Der VfL steht damit an der Spitze einer Bewegung, der bis auf wenige Ausnahmen die gesamte Liga angehört: In Deutschland wird vor allem ein robuster Gegen-den-Ball-Fußball gelehrt, bei dem das Reagieren vor dem Agieren steht, seine Grundtugenden lauten Disziplin und Intensität. Diese gut einstudierten Pressingfallen machen es jenen Mannschaften schwer, die einen sauberen Ball spielen wollen. Die Leverkusener dagegen scheinen immun dagegen zu sein, weil sie genau das nicht machen, worauf die Ligakonkurrenz mit leidenschaftlicher Überzeugung abzielt: Sie machen keine Fehler. Und so lassen sie all die Balleroberungsattacken ins Leere laufen wie der junge Muhammad Ali, der siegessicher um seine Gegner herumtänzelt und von ihren Schlägen doch nur selten ernsthaft erwischt wird.

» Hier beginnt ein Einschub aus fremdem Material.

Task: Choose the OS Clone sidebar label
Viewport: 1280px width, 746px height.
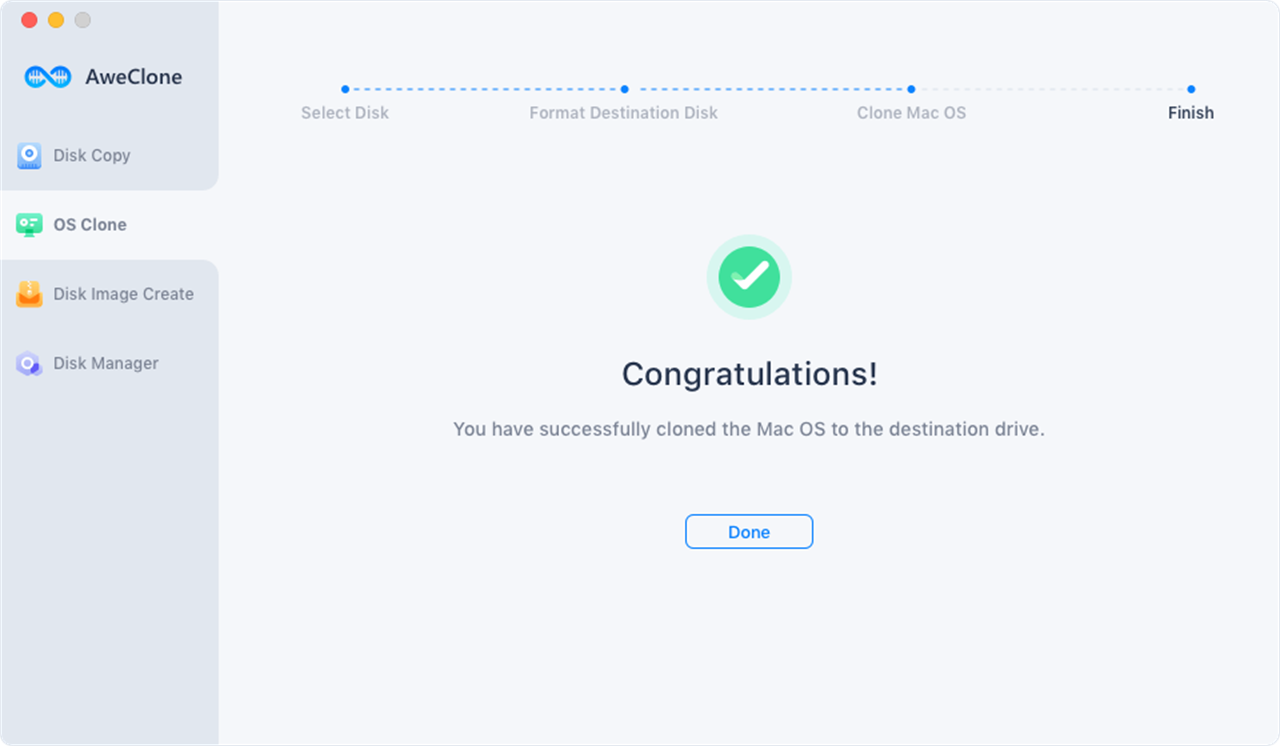Action: (x=90, y=225)
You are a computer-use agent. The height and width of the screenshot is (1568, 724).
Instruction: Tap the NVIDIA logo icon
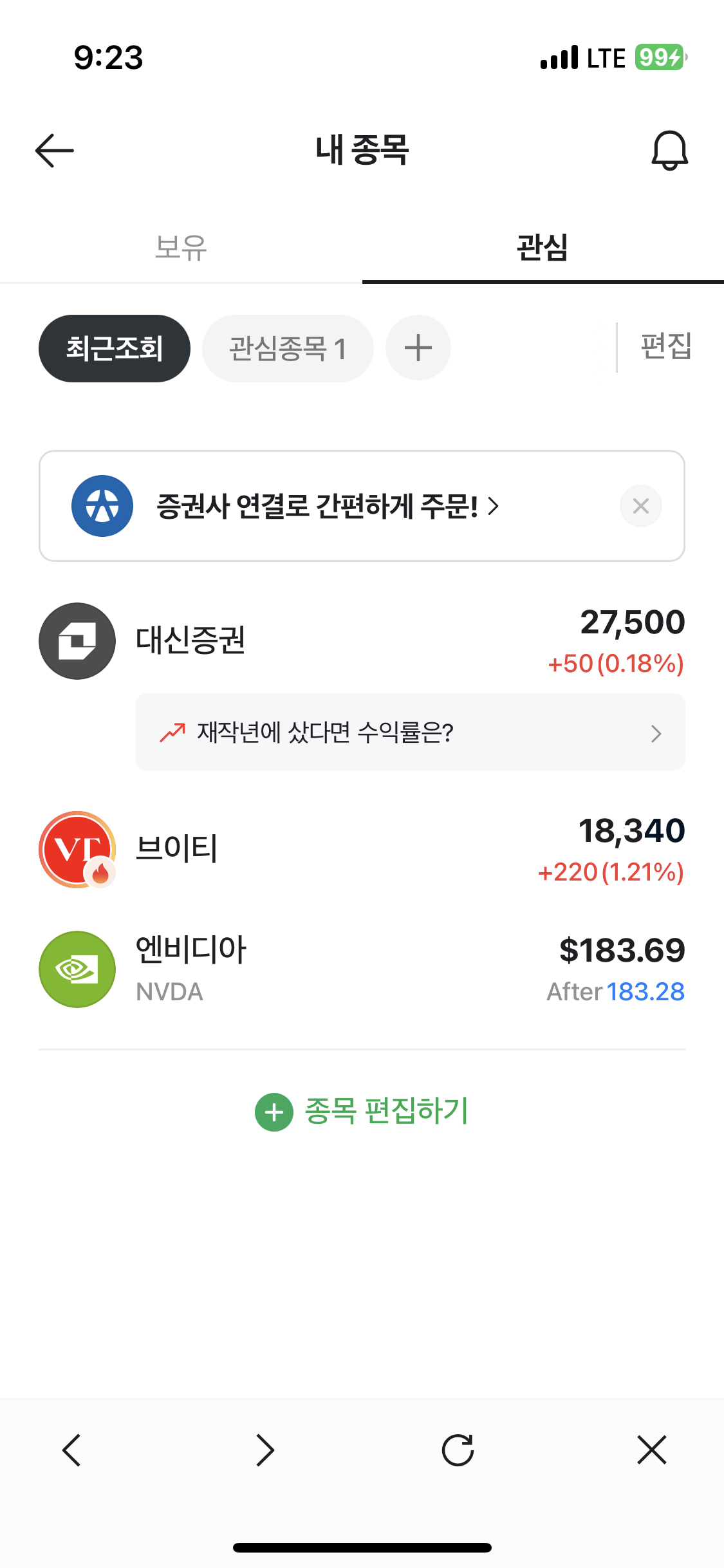coord(77,969)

Man könne Leverkusen "nicht über ein ganzes Spiel so bearbeiten, wie wir das in der ersten Halbzeit getan haben", sagte Kovac und stellte damit ein doppeltes Lob aus: für die Elf von Xabi Alonso, die sich immer wieder aus Drucksituationen herauswinden konnte. Und für seine Spieler, die es phasenweise schafften, dem fluiden Leverkusener Räderwerk etwas Gewichtiges in die Speichen zu werfen - in Form einer Mannschaftsleistung, die die Werkself vom Niederrhein in einen in dieser Saison nur selten zu besichtigenden Stress versetzte.

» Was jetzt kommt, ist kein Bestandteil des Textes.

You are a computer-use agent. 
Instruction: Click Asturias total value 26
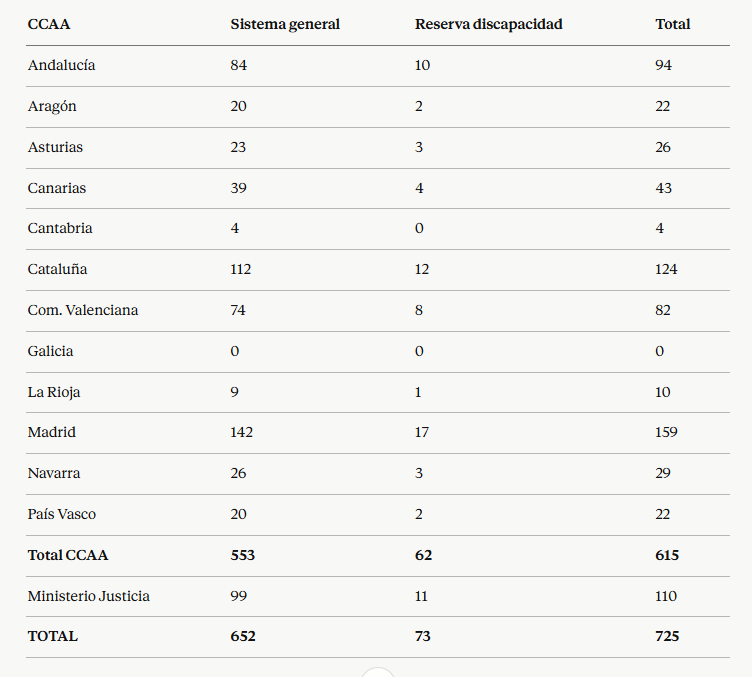663,147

Wolfsburg machte seine Sache gut - doch die Leverkusener haben sogar das nötige Dusel, wenn sie es mal brauchen

Der Leverkusener Sieg, das räumten hinterher auch die Wolfsburger ein, war am Ende dennoch nicht unverdient. Ein bisschen sogenanntes Spielglück brauchte es dafür aber schon. Der VfL löste seine Aufgaben vor allem in der ersten Halbzeit exzellent, weil es der Kovac-Elf da immer wieder gelang, den Druck auch mal vor das Tor der Leverkusener zu verlagern, ohne dabei hinten die Schleusen für Konter zu öffnen. Das Team von Alonso reagierte allerdings, wie das nur Spitzenteams können: Es ließ sich vom Stress nie vereinnahmen, sondern holte sich über schneidige Ballzirkulationen jene Selbstsicherheit zurück, die das Schwierige einfach aussehen lässt - und durch die, siehe oben, auch mal Treffer gelingen, wie sie sonst nur der vor Selbstsicherheit strotzende FC Bayern hinbekommt.

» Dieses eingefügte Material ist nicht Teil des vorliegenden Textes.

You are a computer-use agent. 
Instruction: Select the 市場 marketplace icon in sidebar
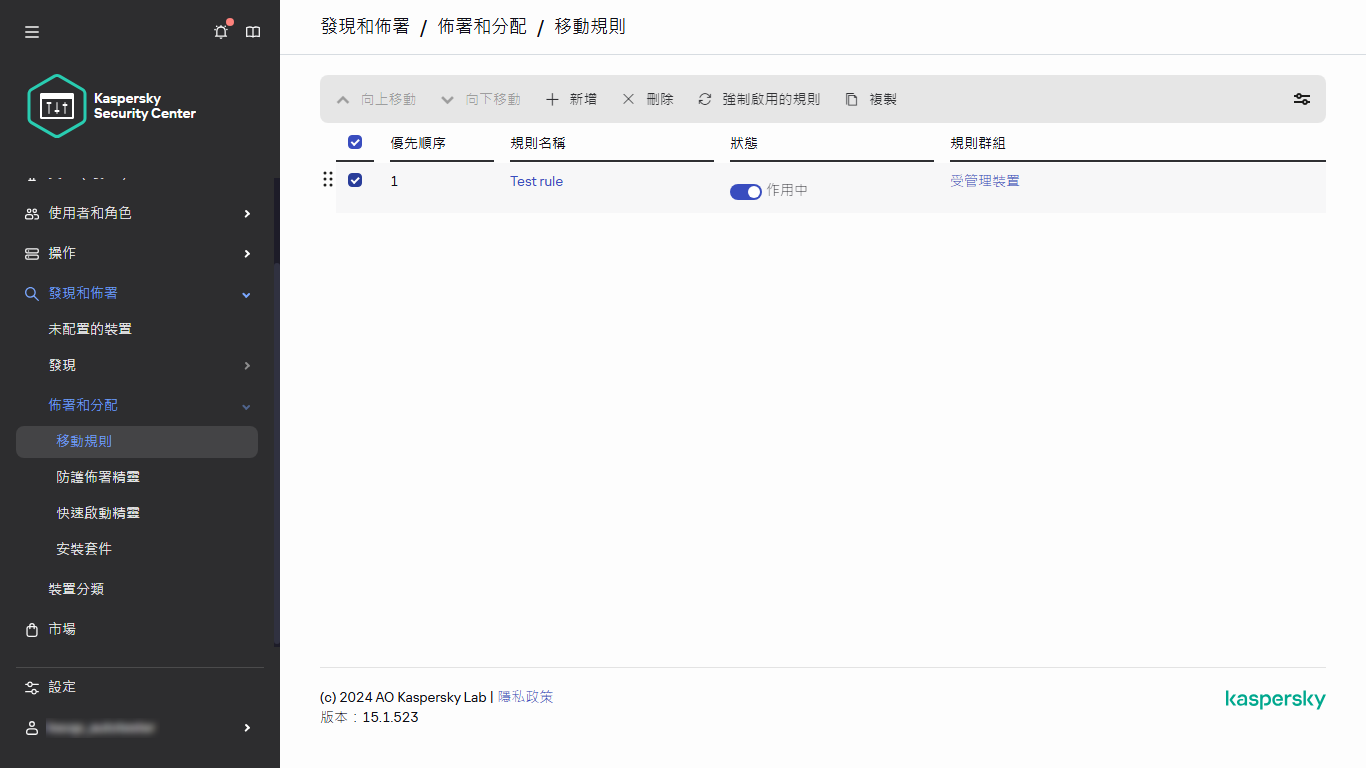point(31,629)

Frimpong und Grimaldo, den Torschützen, kommt im Alonso-System von mehr oder weniger glücklichen Toren abgesehen eine wichtige Rolle zu: Der eine, Frimpong, wird bei eigenem Ballbesitz vom rechten Außenverteidiger zum Flügelangreifer, der als freies Radikal die Defensivketten der Gegner beschäftigt. Der andere, Grimaldo, wird vom linken Außenverteidiger zum Aufbauspieler im Zentrum, der dort die Kontrolle erhöht. So formvollendet das im Kollektiv mitunter aussieht, so wenig ließ sich zugleich kaschieren, dass auch die Leverkusener auf Individualisten angewiesen sind: Es war die Einwechslung des nach der Länderspielreise zunächst geschonten Mittelfeldmanns Florian Wirtz, die dem Spiel nach der Halbzeitpause einen neuen Dreh verpasste. Ein Dreh, den Alonso auf den "Hunger" seiner Spieler zurückführte. Und dazu ein Dreh, der sich kurz vor Schlusspfiff nicht noch ins Gegenteil verkehrte, als der Wolfsburger Stürmer Jonas Wind freistehend eine Gelegenheit zum 2:2-Ausgleich ausließ.

Früher hätten die Leverkusener diesen Treffer kassiert.